Prompt 1
In the opinion piece below on New Jersey gun buy-backs, rewrite the paragraph beginning "To obtain a firearm owner's identification card (FID)" as a brief list that keeps its main facts.
Prompt 2
List every city named in the opinion piece below as a location for the gun buy-back events.
Prompt 3
According to the opinion piece below on New Jersey gun buy-backs, how many guns can a New Jersey resident anonymously turn in at the events?

Text section
START
Saturday, July 31, 2021

Making Money Off New Jersey’s Law Breaking Gun Buy-Backs

Opinion

New Jersey's Law Breaking Gun Buy Back
New Jersey’s Law Breaking Gun Buy Back

New Jersey – -(AmmoLand.com)- How would it sound to you to get paid by the State of New Jersey to break the law? Well, if that is appealing to you then standby because you’re not going to want to miss this.

It’s no secret that New Jersey has conceivably the worst gun laws in the country. In the Garden State, subjects can only possess firearms legally under two circumstances according to the statute.

  1. If you want to possess (or purchase) a shotgun or rifle (long gun) you must have a valid firearm owner’s identification card.
  2. If you want to possess a handgun/pistol you must have a valid permit to carry.

Those are the circumstances of firearm possession in New Jersey not covered by the exemption.

To obtain a firearm owner’s identification card (FID) one must go through an application process, background check, proof of employment must be supplied, fingerprinting, mental health background check, paying off numerous fees, and having two people not related to the applicant vouch for them. Getting an FID is a pain but if you don’t have any disqualifiers, you’re usually granted one. Yes, there are plenty of hellacious exceptions to this and there are plenty of local jurisdictions that do not respect this fundamental right, but for the most part, getting an FID is straightforward in New Jersey.

To obtain a permit to carry, the ordinary peasants in the Garden State cannot get those. Unless you’re politically connected or in some sort of security-related field, you’re more than likely not going to obtain a permit to carry. New Jersey is one of the final holdout states that just does not think ordinary citizens are entitled to their enumerated, god-given, birthright to both keep and BEAR arms.

Every other scenario concerning the possession and transactions of firearms in the state of New Jersey is through a narrow group of exemptions. This is where you, a citizen, are being invited by the state to break the law and get paid!

You read that correctly, the New Jersey office of Attorney General is asking citizens to break the law, risking receiving felony convictions, by taking part in a so-called gun buyback program! But before we go over that, let’s discuss those possession exemptions to make sure we’re not missing anything.

Without either of the documents, a person may possess a firearm in their home, place of business that they own, at a range, and at a gunsmith’s shop. People may also transport their firearm directly from their home, to the range, or their place of business, etc., without any unnecessary deviations, and then directly back. To repeat, you can not drive or transport your firearms to any other place inside of NJ that is not one of these few listed exemptions.

Enter the New Jersey Attorney General’s office, the Chief Law Enforcement Agency for the entire state of New Jersey.

The AG’s website recently posted online the following:

GUN BUY BACK – CASH FOR GUNS EVENTS
NJ residents can anonymously turn in up to 3 guns. NO questions asked!
Saturday, August 7 10AM – 4PM

Atlantic City, East Orange, Newark and Paterson

Up to $250 per weapon!

The release continues:

In partnership with Passaic County Prosecutor Camelia Valdes, Acting Essex County Prosecutor Theodore Stephens II, and Acting Atlantic County Prosecutor Cary Shill, Acting Attorney General Bruck announced that the state- and locally-sponsored “Guns for Cash” events will be held on Saturday, August 7 in locations in Passaic, Essex, and Atlantic counties.
END
Given data
START
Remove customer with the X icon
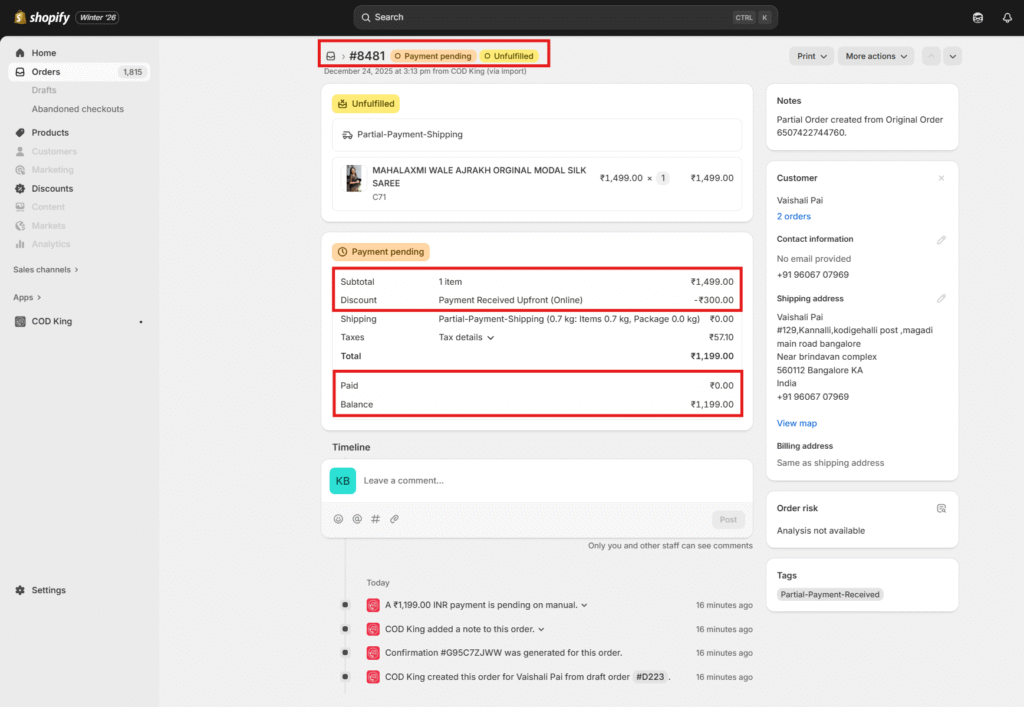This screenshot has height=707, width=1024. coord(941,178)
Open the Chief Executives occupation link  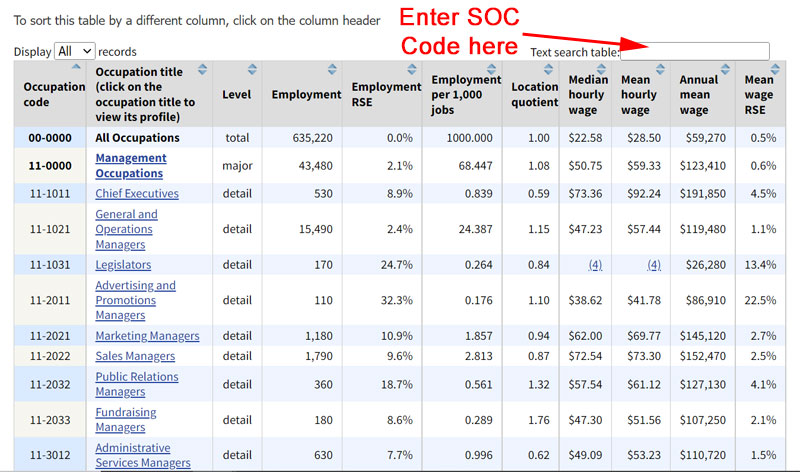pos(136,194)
END
Worked solution 1
- Getting an FID requires:
  - an application
  - a background check
  - proof of employment
  - fingerprinting
  - a mental health background check
  - payment of numerous fees
  - two people unrelated to the applicant who vouch for them
- The process is a pain, but applicants without disqualifiers are usually granted one.
- There are plenty of harsh exceptions, and some local jurisdictions do not respect this right.
- For the most part, getting an FID in New Jersey is straightforward.

Worked solution 2
Atlantic City, East Orange, Newark, Paterson

Worked solution 3
Up to 3 guns.